- What the task requires
Quote the records below exactly, starting at the line that contains "Given: Click the" and continuing through the line that contains "[x=885, y=78]", with both of those lines included.

* start Task inputs *

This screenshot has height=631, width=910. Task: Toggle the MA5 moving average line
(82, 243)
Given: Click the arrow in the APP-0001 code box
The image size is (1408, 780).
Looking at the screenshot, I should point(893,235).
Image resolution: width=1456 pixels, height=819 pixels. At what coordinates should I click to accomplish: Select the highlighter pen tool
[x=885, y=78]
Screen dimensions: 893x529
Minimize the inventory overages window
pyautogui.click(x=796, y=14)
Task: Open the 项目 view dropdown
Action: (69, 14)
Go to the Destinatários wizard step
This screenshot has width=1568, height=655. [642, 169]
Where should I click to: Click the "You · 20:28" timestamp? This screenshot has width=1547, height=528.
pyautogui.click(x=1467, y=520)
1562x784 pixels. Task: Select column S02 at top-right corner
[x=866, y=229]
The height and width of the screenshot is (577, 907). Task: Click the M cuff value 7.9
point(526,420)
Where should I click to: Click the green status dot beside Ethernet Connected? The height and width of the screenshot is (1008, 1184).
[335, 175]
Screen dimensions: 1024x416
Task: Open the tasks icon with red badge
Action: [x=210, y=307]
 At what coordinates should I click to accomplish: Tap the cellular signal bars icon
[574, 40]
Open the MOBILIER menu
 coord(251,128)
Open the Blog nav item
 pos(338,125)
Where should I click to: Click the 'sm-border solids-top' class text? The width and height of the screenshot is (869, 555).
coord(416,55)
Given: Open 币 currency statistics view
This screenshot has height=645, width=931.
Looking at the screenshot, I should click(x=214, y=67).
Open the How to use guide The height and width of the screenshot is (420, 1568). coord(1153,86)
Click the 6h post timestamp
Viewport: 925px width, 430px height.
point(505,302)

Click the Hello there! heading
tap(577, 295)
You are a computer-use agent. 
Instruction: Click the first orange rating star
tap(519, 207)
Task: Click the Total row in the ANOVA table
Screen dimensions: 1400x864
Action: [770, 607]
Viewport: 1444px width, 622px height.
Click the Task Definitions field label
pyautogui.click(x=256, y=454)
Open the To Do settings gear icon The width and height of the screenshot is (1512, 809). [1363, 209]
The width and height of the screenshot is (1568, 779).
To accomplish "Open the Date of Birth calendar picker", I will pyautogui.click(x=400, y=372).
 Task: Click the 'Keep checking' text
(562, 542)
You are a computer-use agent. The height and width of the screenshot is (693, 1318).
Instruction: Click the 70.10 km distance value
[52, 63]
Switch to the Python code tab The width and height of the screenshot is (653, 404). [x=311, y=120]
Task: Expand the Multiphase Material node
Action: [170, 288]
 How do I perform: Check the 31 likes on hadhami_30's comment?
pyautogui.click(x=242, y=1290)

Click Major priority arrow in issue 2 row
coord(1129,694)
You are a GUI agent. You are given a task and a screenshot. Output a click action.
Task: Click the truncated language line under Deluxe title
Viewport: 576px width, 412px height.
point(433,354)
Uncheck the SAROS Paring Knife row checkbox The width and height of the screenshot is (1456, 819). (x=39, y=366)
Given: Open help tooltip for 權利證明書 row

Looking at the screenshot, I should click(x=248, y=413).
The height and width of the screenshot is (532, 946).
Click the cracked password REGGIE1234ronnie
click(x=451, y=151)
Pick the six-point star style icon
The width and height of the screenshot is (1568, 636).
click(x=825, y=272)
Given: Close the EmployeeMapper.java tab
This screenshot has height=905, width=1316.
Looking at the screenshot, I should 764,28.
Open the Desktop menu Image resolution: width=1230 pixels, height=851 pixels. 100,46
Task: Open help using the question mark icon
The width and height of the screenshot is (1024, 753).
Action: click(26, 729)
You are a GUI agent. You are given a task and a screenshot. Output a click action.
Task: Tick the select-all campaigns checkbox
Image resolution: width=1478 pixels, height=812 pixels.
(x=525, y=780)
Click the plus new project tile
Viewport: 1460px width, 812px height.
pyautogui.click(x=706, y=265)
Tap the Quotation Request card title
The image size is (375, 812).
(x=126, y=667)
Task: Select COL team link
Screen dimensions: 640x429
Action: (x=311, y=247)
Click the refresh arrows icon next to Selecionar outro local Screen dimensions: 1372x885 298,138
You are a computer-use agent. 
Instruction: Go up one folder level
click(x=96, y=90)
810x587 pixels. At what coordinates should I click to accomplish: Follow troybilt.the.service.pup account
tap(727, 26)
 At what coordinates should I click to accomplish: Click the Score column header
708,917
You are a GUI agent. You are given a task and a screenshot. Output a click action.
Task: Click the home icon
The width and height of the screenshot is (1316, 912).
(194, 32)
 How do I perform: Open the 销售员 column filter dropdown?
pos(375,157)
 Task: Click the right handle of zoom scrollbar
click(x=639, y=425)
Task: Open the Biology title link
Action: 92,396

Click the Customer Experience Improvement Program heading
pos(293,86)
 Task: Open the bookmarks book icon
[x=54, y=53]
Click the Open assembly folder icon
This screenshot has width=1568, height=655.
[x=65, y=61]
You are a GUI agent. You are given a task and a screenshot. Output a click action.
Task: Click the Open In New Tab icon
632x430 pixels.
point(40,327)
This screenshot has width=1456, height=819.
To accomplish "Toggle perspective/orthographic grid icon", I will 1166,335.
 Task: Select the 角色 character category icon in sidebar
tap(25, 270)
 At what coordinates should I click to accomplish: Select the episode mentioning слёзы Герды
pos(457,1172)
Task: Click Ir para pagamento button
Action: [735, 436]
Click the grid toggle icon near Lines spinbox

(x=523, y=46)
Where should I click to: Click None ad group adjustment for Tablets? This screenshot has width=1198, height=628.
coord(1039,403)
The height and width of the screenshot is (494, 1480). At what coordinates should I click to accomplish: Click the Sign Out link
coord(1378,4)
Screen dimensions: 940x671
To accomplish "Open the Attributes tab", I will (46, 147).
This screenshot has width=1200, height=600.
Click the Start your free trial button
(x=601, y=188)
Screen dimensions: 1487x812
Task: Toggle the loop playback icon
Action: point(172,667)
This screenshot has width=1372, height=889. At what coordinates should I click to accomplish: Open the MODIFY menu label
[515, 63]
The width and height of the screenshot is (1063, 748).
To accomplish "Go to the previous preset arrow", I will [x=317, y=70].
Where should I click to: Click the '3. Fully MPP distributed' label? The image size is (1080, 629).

* end Task inputs *

- The answer
Given: Click the arrow in the APP-0001 code box
The image size is (1408, 780).
Looking at the screenshot, I should point(893,235).
Image resolution: width=1456 pixels, height=819 pixels. At what coordinates should I click to accomplish: Select the highlighter pen tool
[x=885, y=78]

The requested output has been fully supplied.